Honors Pre-Calculus:
This course begins with an in-depth study of functions and their graphs, polynomials, and rational functions. Additional topics include exponential and logarithmic functions; sequences, series, and probability; and analytic geometry. This course will conclude with an intensive study of trigonometric functions, analytic trigonometry, and additional topics in trigonometry. This course is designed to prepare hard-working students who want to be challenged in mathematics for the study of calculus. Lessons and homework assignments will include more rigorous mathematical thinking and problems than the non-Honors Calculus course. Prerequisite: A- or better in Algebra II or teacher recommendation.

AP Statistics:
The AP Statistics course introduces students to the major concepts and tools for collecting, analyzing, and drawing conclusions from data.
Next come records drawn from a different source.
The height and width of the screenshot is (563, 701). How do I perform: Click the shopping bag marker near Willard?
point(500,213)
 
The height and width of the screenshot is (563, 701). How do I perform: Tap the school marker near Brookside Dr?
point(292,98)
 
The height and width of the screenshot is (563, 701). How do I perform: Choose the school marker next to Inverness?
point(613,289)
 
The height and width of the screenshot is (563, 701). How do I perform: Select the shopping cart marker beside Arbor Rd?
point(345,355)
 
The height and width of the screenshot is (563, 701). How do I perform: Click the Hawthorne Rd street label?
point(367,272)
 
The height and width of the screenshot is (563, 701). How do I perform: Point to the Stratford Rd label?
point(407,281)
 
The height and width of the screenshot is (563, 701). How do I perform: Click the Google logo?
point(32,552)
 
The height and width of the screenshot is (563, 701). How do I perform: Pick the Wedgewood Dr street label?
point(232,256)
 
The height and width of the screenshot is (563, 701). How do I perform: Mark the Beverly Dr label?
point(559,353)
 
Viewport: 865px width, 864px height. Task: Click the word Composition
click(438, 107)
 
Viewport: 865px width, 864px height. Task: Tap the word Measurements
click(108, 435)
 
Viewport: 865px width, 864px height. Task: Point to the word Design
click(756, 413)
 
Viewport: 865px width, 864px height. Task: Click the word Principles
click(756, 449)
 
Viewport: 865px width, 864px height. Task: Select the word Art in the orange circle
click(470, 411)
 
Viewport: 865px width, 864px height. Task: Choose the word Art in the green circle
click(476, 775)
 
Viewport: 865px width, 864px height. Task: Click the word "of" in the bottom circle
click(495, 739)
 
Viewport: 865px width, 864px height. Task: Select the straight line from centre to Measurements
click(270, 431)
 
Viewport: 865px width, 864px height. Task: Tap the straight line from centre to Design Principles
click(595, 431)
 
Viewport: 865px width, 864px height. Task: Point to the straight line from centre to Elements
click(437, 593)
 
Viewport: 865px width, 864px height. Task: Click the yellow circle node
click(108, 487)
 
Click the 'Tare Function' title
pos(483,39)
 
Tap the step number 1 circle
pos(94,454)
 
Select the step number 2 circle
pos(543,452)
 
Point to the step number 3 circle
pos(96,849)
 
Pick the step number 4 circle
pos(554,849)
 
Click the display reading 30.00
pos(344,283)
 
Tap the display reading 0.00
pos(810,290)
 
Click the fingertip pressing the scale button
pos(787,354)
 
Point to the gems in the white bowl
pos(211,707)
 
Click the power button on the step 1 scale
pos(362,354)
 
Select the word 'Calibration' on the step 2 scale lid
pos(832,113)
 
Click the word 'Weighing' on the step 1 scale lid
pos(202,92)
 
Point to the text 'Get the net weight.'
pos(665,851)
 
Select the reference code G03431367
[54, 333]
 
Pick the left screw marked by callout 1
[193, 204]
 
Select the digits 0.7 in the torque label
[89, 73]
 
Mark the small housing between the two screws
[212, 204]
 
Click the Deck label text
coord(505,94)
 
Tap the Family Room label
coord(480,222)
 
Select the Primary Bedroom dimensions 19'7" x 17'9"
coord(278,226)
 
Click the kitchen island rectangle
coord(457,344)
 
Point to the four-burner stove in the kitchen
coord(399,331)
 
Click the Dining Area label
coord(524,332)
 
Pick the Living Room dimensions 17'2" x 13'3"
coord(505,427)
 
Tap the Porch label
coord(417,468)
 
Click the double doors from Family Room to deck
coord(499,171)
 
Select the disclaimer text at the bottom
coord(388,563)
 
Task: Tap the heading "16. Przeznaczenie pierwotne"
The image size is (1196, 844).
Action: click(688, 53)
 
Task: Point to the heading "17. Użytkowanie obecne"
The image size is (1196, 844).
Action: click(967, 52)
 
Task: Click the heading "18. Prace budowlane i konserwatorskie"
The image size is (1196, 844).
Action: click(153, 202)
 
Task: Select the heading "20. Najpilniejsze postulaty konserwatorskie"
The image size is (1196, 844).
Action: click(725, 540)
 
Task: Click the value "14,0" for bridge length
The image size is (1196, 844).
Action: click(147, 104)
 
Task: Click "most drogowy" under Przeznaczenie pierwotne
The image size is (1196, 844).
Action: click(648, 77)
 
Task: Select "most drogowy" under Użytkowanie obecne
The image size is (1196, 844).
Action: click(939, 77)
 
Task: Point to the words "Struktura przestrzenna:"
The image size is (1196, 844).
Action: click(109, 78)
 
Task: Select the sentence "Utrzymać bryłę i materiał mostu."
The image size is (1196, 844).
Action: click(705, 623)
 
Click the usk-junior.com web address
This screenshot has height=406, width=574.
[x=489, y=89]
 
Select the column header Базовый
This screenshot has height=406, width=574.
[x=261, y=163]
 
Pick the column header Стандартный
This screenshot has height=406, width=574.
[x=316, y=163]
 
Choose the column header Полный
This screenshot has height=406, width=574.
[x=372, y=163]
There are four themes evident in the content, skills, and assessment in the AP Statistics course: exploring data, sampling and experimentation, probability and simulation, and statistical inference. Students use technology, investigations, problem-solving, and writing as they build conceptual understanding. The AP Statistics course is an excellent option for students who possess sufficient mathematical maturity and quantitative reasoning ability.
Prerequisite: Successful completion of Algebra II.

Calculus I:
Calculus I is an introductory calculus course that presents the concept of a limit as the foundation of calculus. This will lead to an exploration of both differential and integral calculus. This course is designed to prepare the student for a more advanced class in Calculus. Prerequisite: Successful completion of Pre-Calculus with a C or higher and teacher recommendation.

AP Calculus AB:
This course in the study of single-variable calculus covers all of the standard topics. Starting at the foundation, with a study of limits and continuity, then continuing on to a study of differentiation, including both methods and applications. Then move to integration, focusing on indefinite and definite integrals, including improper integrals, again studying both methods and applications.
Prerequisites: A- or better in Pre-Calculus or teacher recommendation.

AP Calculus BC:
This course in the study of single-variable calculus covers all of the standard topics. start at the foundation, with a study of limits and continuity, then continue to a study of differentiation, including both methods and applications. Then move to integration, focusing on indefinite and definite integrals, including improper integrals, again studying both methods and applications. Conclude with the study of infinite sequences and series, parametric curves and polar coordinates, and differential equations.
Prerequisites: Teacher recommendation only.